Estradas construídas sob contrato para durarem tinta anos, não duram cinco com transito normal, e para não interferir no “lucro” das empresas rodoviárias de transporte, não há balanças nas estradas para fiscalizar o peso dos caminhões, que, como se sabe, com carga em excesso diminuem a vida útil de pontes, estradas, ruas, barcaças de transporte e podem causar desastres com perdas irreparáveis. Podem implantar reservas florestais à vontade, mas alegando falta de recursos alocam meia dúzia de fiscais e um par de viaturas que usam até ponto de sucata para vigiar essas áreas por vezes imensas, o que lhes provoca a invasão e a deterioração, e torna inócuas as leis.

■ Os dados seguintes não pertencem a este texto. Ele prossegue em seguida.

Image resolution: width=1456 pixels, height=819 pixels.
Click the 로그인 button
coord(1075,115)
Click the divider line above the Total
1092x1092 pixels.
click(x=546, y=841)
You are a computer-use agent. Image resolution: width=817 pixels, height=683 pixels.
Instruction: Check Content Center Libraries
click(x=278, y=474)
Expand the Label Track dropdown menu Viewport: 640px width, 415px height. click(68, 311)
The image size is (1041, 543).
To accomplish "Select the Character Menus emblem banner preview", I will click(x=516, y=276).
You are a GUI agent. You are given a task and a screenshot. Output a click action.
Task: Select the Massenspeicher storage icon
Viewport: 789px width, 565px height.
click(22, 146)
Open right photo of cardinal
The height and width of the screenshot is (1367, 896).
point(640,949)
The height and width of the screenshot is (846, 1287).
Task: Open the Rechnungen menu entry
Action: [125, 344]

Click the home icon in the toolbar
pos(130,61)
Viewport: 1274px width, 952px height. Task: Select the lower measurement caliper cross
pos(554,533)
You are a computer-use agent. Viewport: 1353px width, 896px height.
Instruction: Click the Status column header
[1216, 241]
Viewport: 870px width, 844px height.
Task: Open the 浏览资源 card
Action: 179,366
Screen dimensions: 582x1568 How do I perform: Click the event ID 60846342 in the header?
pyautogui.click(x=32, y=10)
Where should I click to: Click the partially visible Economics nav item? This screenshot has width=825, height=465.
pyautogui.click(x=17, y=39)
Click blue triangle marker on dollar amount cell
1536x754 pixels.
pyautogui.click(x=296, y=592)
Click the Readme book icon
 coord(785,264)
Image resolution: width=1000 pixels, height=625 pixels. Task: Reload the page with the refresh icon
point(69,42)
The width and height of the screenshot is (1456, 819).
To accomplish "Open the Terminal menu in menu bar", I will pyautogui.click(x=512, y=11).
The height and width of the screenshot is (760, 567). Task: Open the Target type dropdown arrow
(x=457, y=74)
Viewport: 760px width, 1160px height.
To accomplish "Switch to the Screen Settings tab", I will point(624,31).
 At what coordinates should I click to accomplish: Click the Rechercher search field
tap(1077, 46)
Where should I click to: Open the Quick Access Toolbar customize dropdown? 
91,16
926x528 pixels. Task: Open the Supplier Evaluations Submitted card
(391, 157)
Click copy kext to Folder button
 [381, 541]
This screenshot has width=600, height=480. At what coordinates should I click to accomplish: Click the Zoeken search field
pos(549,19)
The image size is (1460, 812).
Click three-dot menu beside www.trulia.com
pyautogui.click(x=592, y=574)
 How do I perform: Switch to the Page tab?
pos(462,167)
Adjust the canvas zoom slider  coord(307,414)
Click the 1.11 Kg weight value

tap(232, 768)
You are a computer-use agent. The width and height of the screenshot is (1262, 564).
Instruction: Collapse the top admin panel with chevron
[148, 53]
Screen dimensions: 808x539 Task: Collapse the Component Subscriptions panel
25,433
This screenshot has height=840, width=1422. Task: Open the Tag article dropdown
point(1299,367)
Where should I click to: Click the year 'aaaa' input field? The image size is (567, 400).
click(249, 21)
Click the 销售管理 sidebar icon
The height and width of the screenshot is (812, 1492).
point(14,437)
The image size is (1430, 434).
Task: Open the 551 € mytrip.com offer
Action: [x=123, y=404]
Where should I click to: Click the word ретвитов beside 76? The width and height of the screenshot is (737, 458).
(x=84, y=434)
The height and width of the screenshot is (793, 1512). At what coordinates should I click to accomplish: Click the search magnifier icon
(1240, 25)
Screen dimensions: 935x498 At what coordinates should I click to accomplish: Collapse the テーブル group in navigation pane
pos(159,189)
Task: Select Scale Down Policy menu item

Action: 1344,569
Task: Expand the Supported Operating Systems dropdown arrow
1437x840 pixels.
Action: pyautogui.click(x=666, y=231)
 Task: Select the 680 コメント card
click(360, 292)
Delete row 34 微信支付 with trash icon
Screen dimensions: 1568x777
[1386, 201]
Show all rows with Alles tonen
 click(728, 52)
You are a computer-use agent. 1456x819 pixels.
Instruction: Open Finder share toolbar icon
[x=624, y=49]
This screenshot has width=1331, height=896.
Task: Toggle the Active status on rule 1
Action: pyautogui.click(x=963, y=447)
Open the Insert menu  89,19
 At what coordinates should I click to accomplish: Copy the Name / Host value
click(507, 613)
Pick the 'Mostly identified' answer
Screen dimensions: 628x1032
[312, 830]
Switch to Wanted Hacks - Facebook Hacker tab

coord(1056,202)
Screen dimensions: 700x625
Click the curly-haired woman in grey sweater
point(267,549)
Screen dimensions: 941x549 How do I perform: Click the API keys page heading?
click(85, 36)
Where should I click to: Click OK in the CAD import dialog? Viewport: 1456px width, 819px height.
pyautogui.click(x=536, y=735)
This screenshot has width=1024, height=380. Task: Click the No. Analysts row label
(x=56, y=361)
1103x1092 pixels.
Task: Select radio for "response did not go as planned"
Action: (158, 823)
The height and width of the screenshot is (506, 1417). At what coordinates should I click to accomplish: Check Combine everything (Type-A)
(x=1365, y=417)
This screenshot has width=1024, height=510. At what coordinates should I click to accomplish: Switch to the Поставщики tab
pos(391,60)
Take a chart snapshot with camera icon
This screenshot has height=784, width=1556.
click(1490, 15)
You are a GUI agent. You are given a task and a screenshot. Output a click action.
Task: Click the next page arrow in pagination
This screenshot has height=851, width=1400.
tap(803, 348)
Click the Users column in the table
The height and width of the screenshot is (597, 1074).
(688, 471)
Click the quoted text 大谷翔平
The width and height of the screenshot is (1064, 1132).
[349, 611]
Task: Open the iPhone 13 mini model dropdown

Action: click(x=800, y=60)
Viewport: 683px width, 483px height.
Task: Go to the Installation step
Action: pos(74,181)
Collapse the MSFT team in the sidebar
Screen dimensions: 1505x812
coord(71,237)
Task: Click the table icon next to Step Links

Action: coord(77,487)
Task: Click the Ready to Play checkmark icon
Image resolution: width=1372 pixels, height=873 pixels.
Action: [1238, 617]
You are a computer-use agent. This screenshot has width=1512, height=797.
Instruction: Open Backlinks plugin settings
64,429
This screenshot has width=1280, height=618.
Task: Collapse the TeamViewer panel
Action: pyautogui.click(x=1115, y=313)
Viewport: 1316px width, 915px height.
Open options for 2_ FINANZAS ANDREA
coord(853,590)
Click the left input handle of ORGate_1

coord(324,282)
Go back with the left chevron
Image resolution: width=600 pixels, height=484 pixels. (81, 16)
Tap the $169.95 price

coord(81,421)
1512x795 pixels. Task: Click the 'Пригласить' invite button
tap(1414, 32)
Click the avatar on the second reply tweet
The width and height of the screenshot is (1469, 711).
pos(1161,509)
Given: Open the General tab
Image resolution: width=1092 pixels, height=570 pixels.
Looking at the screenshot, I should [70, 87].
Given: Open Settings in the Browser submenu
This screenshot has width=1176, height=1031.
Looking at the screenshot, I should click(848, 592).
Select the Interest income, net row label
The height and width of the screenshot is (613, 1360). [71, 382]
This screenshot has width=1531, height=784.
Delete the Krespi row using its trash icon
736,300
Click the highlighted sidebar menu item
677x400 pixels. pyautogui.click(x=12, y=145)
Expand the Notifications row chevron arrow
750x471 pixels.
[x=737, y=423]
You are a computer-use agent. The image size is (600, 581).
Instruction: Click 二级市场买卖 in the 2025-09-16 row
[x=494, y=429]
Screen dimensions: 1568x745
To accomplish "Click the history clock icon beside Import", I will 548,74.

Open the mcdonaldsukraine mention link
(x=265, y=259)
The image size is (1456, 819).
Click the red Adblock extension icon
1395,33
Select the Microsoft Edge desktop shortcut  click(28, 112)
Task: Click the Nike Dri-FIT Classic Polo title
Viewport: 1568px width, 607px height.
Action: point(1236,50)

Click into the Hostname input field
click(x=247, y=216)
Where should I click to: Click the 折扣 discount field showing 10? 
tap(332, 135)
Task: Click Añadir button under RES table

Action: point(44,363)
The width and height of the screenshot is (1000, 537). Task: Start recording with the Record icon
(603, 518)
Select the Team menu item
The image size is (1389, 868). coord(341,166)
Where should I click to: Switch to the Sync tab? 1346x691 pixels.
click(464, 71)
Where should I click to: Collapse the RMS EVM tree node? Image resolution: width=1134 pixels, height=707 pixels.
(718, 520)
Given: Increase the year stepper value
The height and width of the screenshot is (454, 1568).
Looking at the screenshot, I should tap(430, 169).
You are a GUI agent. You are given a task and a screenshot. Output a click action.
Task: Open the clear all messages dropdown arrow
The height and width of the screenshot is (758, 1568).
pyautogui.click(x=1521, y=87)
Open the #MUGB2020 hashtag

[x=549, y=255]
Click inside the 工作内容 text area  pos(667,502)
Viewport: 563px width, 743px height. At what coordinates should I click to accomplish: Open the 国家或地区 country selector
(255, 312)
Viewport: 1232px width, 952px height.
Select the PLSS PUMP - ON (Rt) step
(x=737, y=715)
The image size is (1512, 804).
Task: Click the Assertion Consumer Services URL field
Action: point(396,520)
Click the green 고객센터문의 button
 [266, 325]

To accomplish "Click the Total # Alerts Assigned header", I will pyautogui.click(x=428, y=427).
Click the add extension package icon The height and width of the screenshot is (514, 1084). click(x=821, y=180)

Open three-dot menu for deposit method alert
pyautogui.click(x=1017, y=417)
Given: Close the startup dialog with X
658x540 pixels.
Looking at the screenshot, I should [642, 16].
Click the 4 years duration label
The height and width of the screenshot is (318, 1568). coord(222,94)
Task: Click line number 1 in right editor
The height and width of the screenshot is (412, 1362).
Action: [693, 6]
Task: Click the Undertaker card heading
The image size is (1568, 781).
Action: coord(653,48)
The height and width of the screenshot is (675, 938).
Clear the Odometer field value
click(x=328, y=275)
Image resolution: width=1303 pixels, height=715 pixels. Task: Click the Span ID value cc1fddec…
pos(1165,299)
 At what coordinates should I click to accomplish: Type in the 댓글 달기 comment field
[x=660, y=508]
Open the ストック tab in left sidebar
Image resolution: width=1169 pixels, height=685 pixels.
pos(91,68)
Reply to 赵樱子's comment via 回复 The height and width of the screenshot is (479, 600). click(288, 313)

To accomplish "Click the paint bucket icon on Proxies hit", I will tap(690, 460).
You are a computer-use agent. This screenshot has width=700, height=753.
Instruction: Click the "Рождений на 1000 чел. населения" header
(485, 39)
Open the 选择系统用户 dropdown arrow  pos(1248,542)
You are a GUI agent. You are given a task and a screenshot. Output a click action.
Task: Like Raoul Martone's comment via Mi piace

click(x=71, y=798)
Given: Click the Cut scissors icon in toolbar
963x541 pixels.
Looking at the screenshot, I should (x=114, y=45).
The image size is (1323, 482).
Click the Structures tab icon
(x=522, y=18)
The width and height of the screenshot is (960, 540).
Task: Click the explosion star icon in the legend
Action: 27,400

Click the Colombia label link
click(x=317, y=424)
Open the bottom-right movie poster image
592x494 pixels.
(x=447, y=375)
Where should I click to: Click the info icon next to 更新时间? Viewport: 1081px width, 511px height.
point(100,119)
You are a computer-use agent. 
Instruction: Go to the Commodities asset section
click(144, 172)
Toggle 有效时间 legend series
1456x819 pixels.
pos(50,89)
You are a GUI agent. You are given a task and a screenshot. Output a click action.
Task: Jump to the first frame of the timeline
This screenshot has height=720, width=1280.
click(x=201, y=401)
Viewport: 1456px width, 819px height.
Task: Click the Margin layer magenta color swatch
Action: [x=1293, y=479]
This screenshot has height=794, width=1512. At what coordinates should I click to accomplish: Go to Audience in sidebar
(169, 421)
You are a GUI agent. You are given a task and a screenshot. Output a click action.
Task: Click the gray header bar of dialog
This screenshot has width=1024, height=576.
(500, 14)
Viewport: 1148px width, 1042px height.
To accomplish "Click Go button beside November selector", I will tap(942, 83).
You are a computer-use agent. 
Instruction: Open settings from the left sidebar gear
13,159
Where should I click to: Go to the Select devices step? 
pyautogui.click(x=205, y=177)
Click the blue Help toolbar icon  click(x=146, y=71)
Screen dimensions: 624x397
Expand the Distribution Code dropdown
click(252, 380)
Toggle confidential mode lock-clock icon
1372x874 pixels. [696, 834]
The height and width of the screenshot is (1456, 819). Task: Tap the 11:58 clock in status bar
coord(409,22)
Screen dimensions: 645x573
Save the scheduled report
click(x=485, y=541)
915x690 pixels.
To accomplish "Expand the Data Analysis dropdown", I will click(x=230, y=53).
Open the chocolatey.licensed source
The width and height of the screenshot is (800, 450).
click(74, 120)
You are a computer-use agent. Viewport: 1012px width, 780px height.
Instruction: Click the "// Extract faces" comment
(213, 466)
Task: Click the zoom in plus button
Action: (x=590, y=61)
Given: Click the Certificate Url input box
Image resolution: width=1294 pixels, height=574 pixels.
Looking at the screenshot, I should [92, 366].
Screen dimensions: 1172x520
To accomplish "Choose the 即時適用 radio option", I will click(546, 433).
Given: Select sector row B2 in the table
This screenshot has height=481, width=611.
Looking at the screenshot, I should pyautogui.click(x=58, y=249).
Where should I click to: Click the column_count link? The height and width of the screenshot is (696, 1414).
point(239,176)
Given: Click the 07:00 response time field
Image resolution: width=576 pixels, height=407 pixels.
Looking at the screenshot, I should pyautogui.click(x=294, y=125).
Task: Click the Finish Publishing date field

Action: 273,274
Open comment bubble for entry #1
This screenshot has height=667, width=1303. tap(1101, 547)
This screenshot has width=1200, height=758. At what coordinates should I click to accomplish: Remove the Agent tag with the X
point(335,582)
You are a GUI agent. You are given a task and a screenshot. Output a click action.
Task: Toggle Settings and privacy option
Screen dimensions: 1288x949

E são muitos os exemplos ao redor do mundo que cada cidadão, ao ler este artigo certamente se lembrará de imediato por lhe afetarem seriamente a vida. Uma vida que se irá deteriorar ao longo da próxima década se equilibrará e permanecerá estável por pelo menos uma centena de anos. A menos que haja movimentos mundiais mudando esta tendência. Antigamente dizia-se que a humanidade cuidava do futuro de seus filhos, mas com o decréscimo da natalidade – porque o custo de vida e o trabalho não permitem ter e cuidar de filhos – é possível que a humanidade escolha simplesmente viver o momento, a vida, e assistir calmamente os ratos comerem o queijo, devidamente protegidos por alfarrábios de novas leis, polícia com ares de exército, exército com ares de cavaleiros apocalípticos, enquanto toma a sua coca-cola, come um hambúrguer gorduroso, mas saboroso, assistindo a um show publico pago a peso de ouro pelos poderes públicos com o dinheiro dos cidadãos.

Não temos ainda um consenso sobre este novo capítulo das eras da humanidade, algo parecido com uma séria revolta do capital contra as limitações do Estado de direito. O povo não tem a mínima participação na escolha de seu destino.E incrívelmente, são os ratos que nos montam armadilhas.